KEY POINTS
- The VanEck Semiconductor ETF (SMH) has swelled to $52.91 billion in total net assets with a 28.9% year-to-date return, driven by a week of blockbuster earnings from TSMC and ASML that confirmed the AI spending cycle is accelerating.
- TSMC reported Q1 revenue up 41% to $35.9 billion and earnings up 65%, while ASML raised its 2026 revenue guidance to €36–40 billion on sustained AI infrastructure investment.
- Watch the tech sector's reaction to Apple's CEO transition and continued geopolitical risk; SMH's $300 level has served as support, and a push through $330 would mark new all-time highs.
The VanEck Semiconductor ETF reached $52.91 billion in total net assets as of April 17, a figure that would have seemed absurd two years ago and now merely reflects the extraordinary capital flowing into the companies building the physical infrastructure of the AI era. SMH has returned 28.9% year-to-date and more than 120% over the past 12 months, making it one of the best-performing thematic ETFs in any category.

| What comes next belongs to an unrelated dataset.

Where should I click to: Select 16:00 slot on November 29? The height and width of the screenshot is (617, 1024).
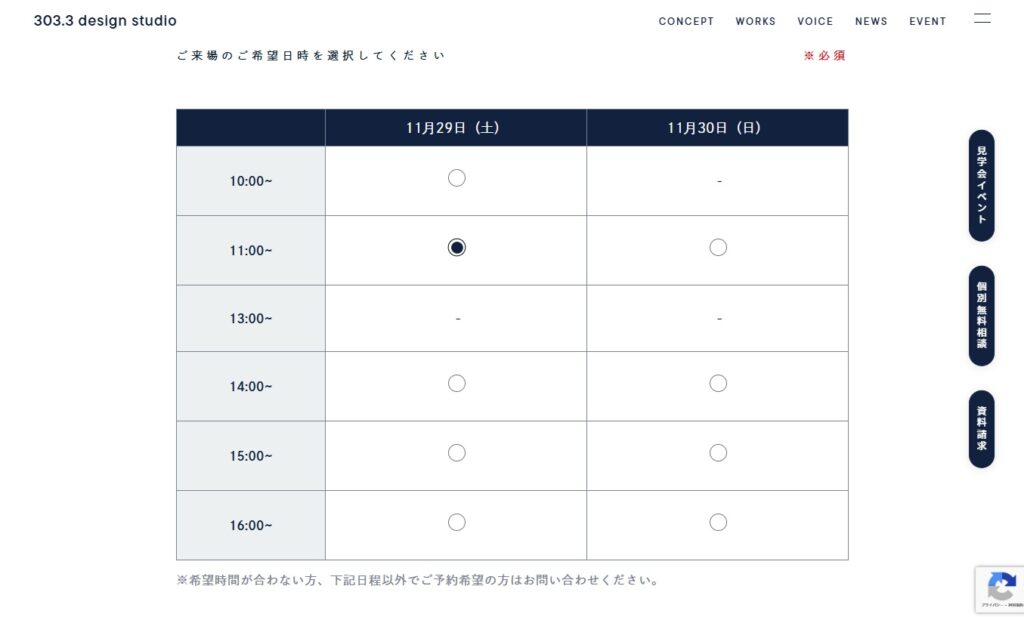457,522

The asset surge is not just price appreciation. Investors have been actively adding to semiconductor ETF positions throughout April, with ETF.com flagging elevated demand for SMH alongside Japan-focused funds as a standout flow trend. The technology sector led all 11 S&P 500 sectors in weekly ETF inflows for the period ending April 10, and semiconductor exposure captured a disproportionate share of that allocation.
TSMC and ASML Validated the Thesis
Last week's earnings season provided the fundamental confirmation that chip ETF bulls needed. TSMC reported first-quarter revenue of $35.9 billion, up 41% year-over-year, with earnings per share of $3.49 representing a 65% jump from the prior year. The company's CEO described AI-related demand as "extremely robust" and forecast full-year 2026 revenue growth exceeding 30% in dollar terms.

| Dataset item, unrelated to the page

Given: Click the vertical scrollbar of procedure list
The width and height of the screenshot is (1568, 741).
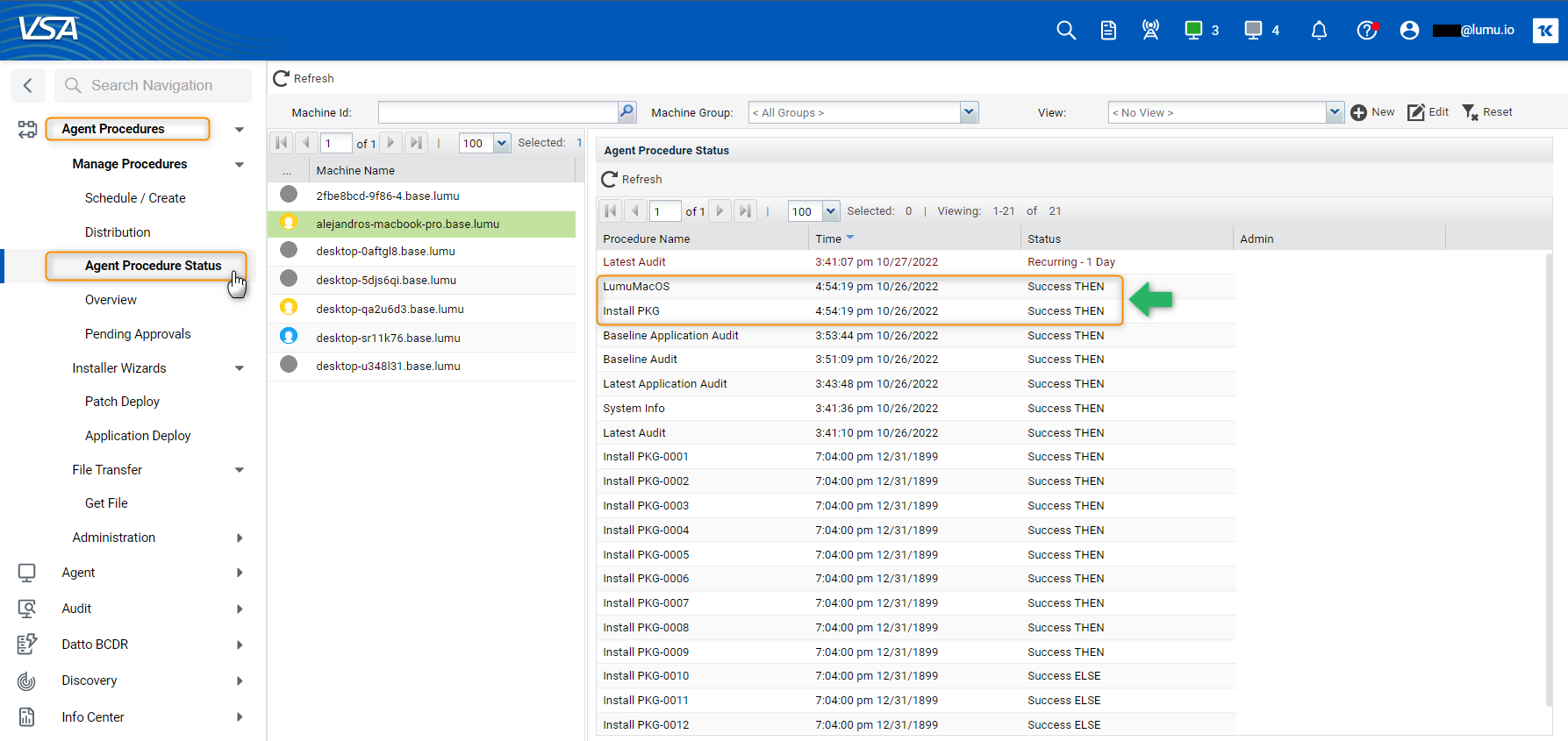Looking at the screenshot, I should point(1549,478).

ASML delivered its own beat, posting Q1 net sales of €8.8 billion and raising full-year guidance to €36–40 billion. The Dutch lithography monopoly's outlook directly reflects the capital expenditure commitments of TSMC, Samsung, and Intel — the foundries that buy ASML's extreme ultraviolet machines are spending record amounts because their hyperscaler customers are spending record amounts on AI.
The earnings trajectory creates a self-reinforcing cycle for semiconductor ETFs. Rising revenues drive stock price appreciation, which inflates ETF NAV, which attracts more inflow-driven buying, which pushes prices higher. SMH's top holdings — Nvidia, TSMC, Broadcom, ASML, and AMD — are all direct beneficiaries of AI spending, and their combined weight in the fund means that every dollar of AI capex translates into ETF performance.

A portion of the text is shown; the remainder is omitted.